## Task description
Reproduce the material below word for word, from the line containing "This screenshot has height=486, width=659." through the end of the material, and leave out the pictures.

(Stored records)
======

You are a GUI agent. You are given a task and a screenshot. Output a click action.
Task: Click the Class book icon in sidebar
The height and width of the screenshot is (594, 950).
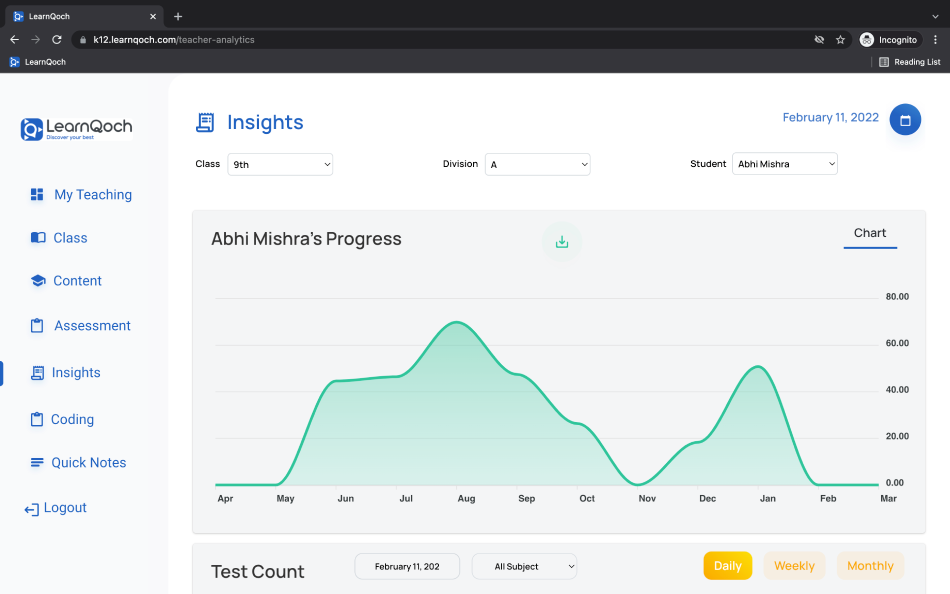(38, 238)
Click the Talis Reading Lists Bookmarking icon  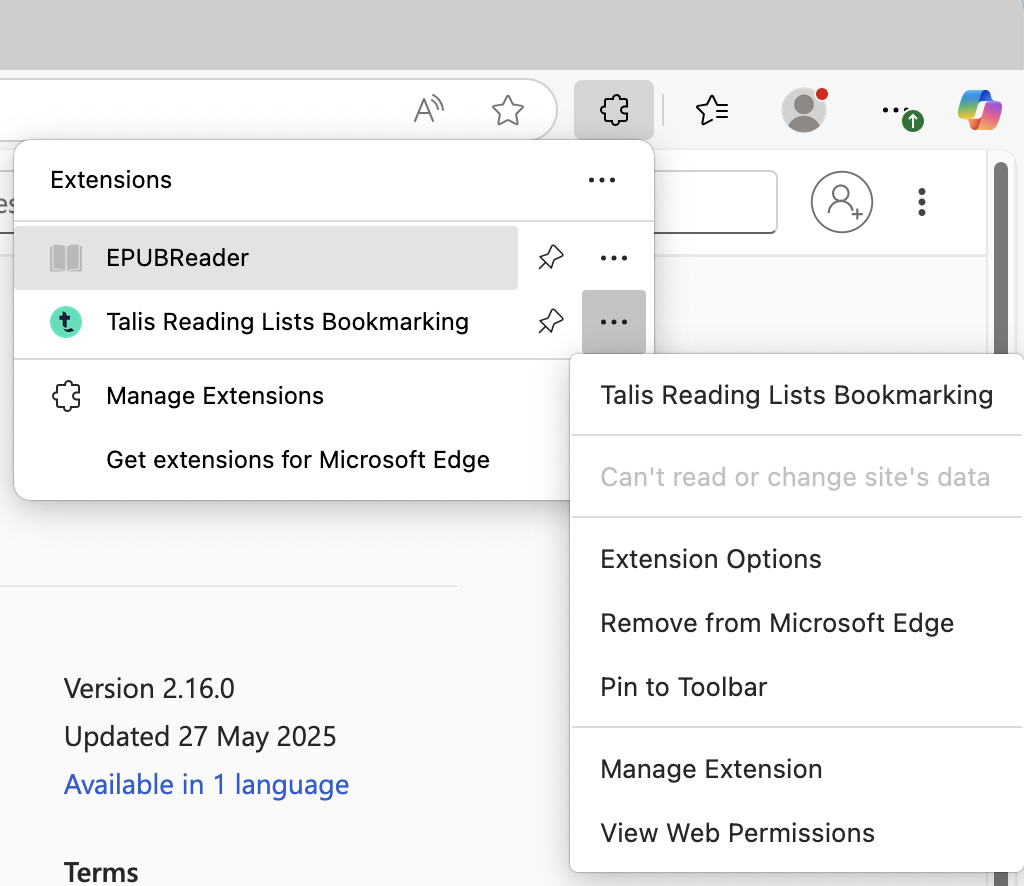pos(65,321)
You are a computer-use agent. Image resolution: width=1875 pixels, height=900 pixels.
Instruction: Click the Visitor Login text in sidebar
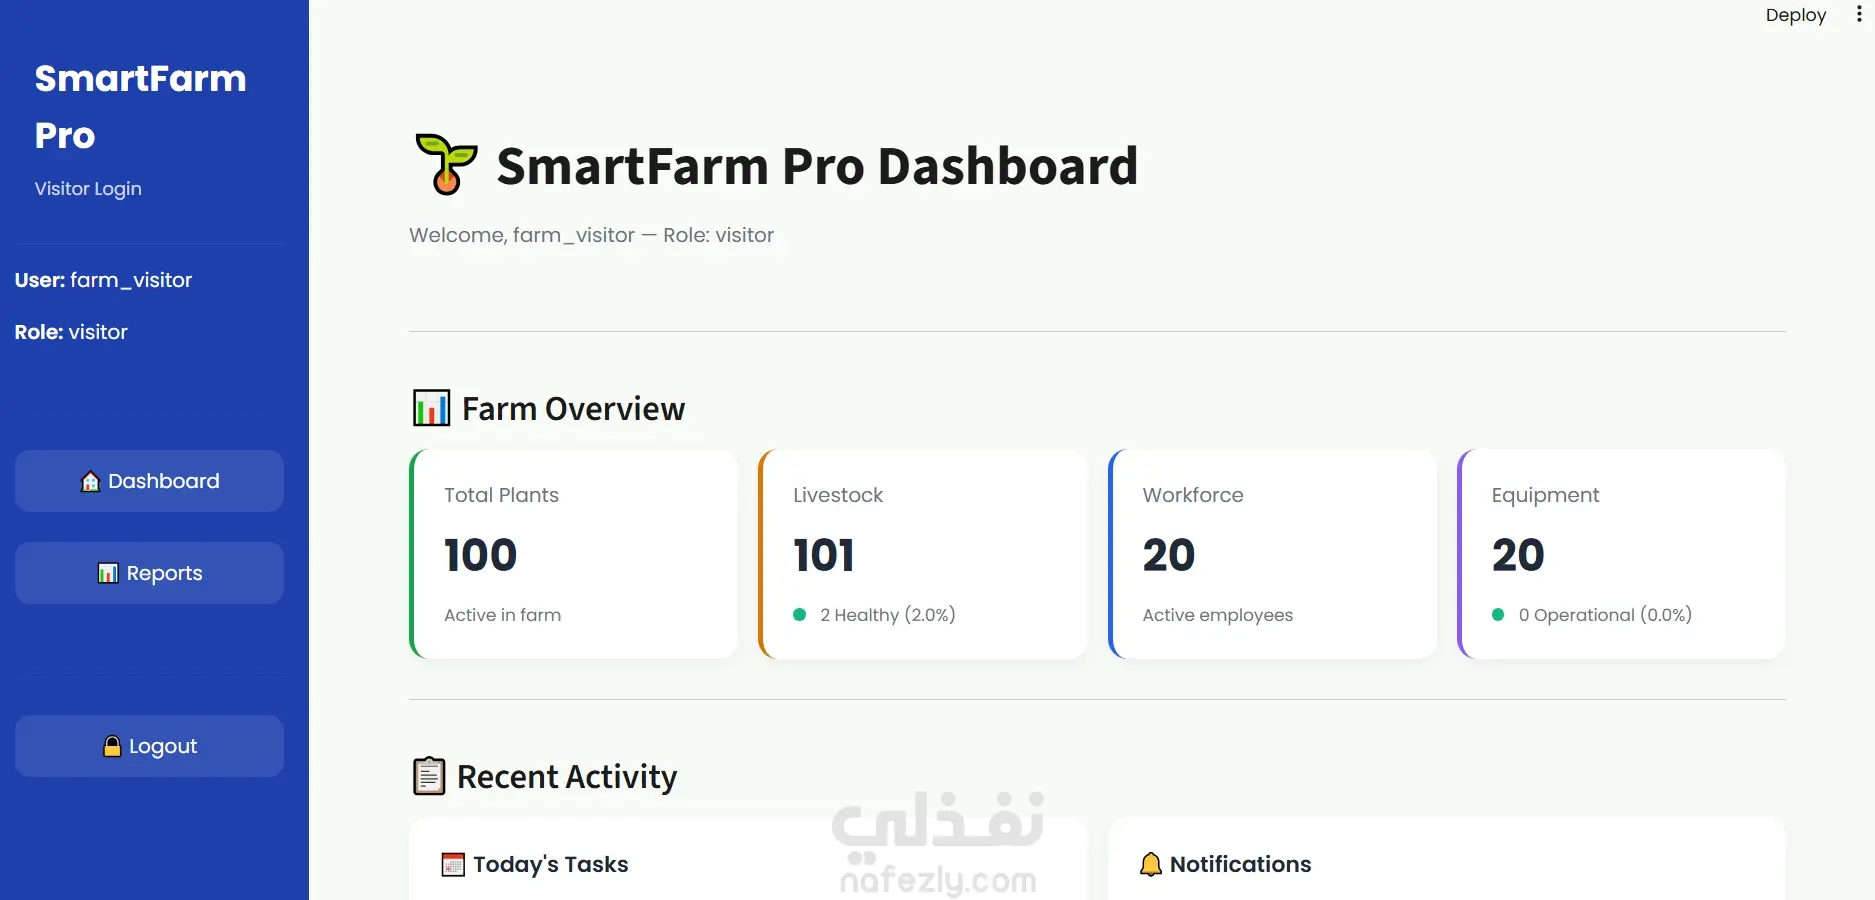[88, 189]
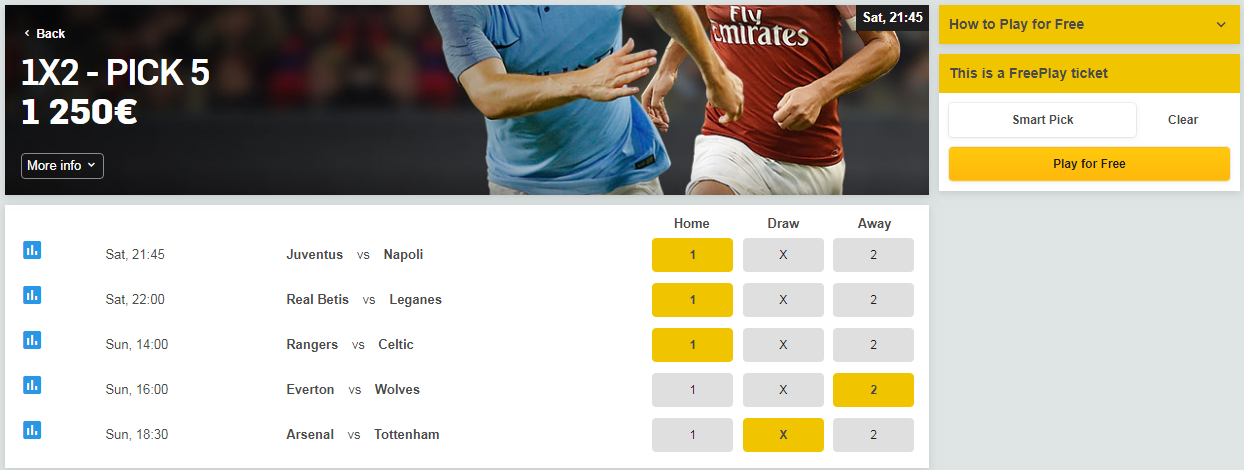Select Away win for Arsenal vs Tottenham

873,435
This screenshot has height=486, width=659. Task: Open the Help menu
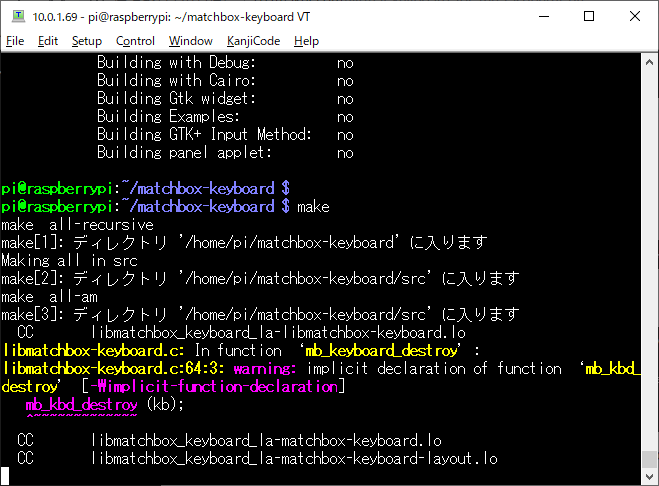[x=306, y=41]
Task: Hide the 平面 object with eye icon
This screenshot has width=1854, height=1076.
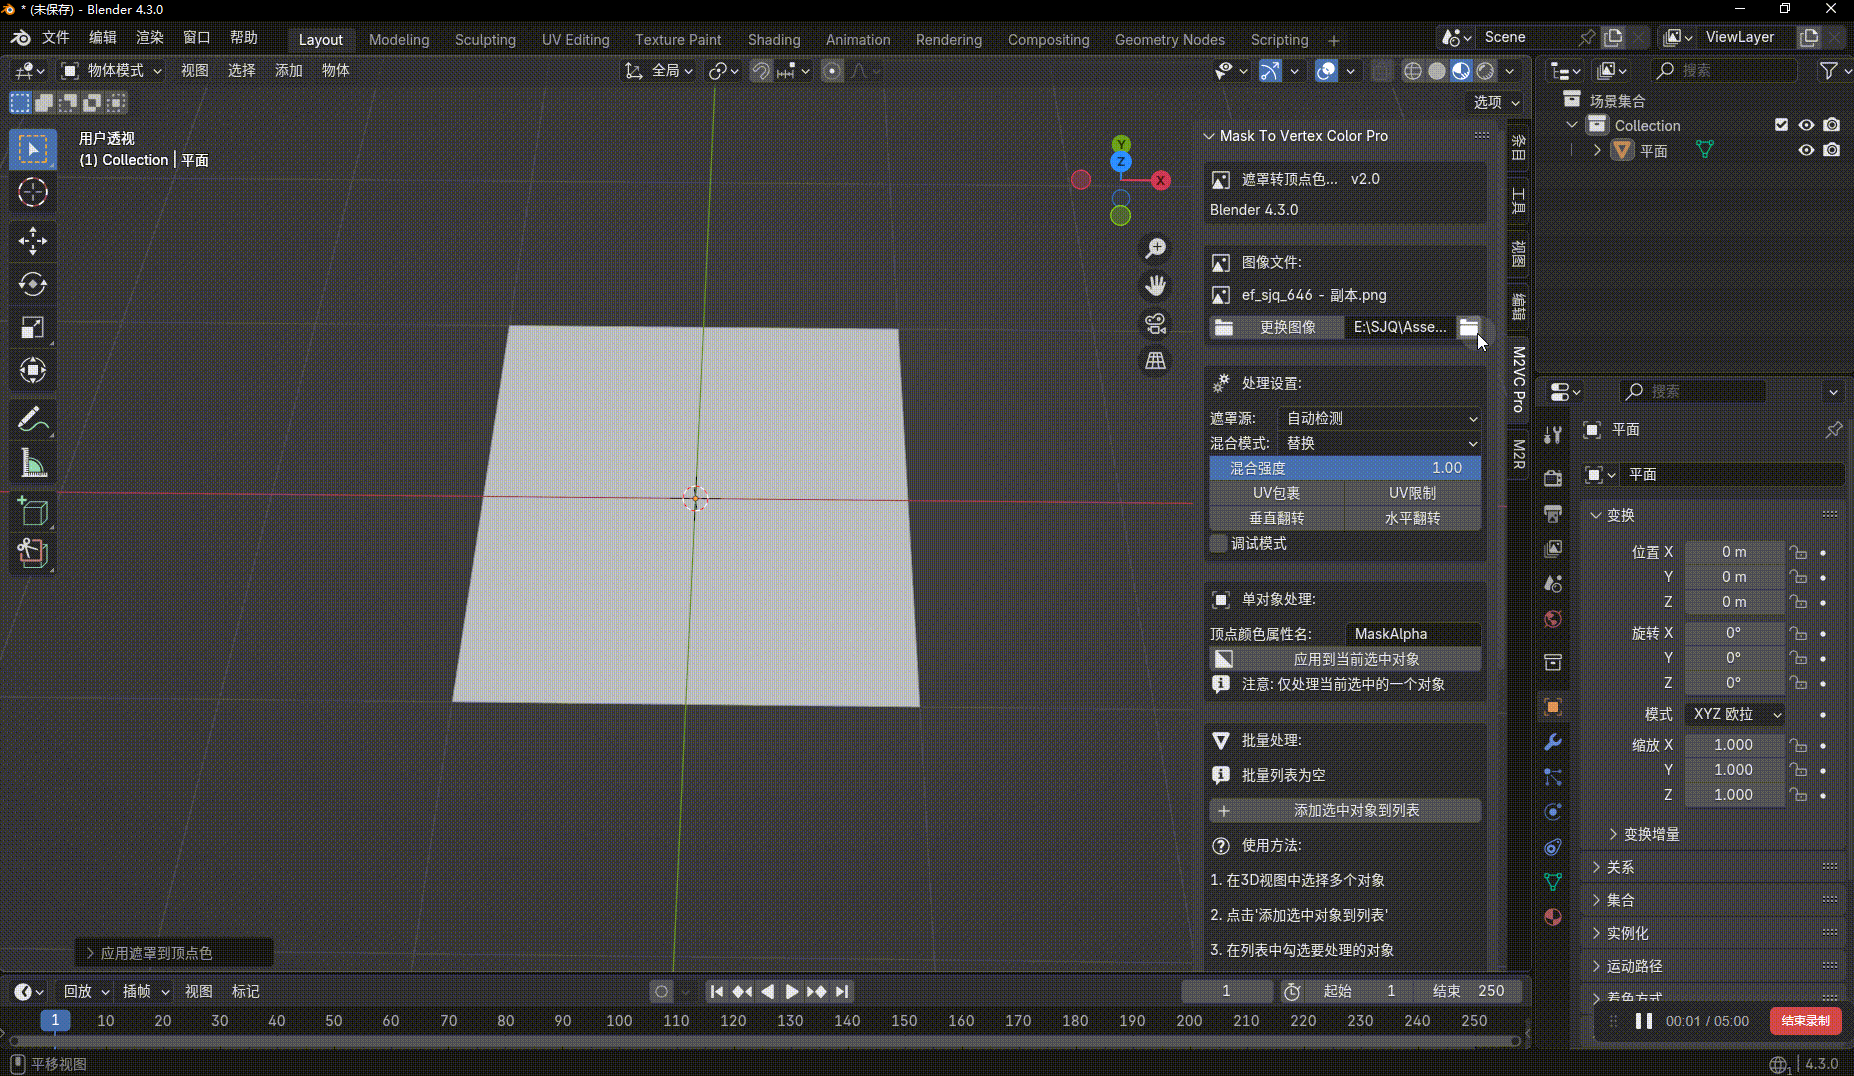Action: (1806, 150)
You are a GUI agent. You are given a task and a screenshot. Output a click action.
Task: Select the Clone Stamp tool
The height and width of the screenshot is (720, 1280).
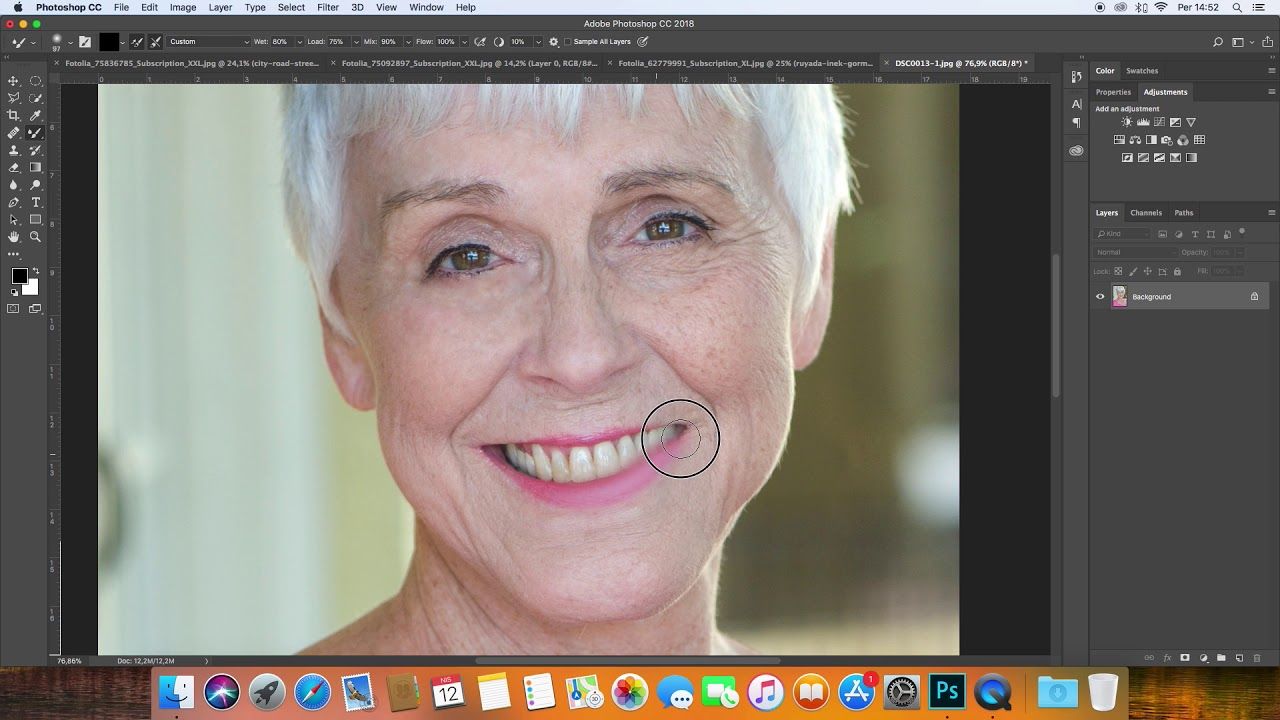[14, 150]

======

## Solution
This screenshot has height=486, width=659. Task: Open the Help menu
[x=306, y=41]
Task: Hide the 平面 object with eye icon
This screenshot has width=1854, height=1076.
Action: (1806, 150)
You are a GUI agent. You are given a task and a screenshot. Output a click action.
Task: Select the Clone Stamp tool
The height and width of the screenshot is (720, 1280).
[14, 150]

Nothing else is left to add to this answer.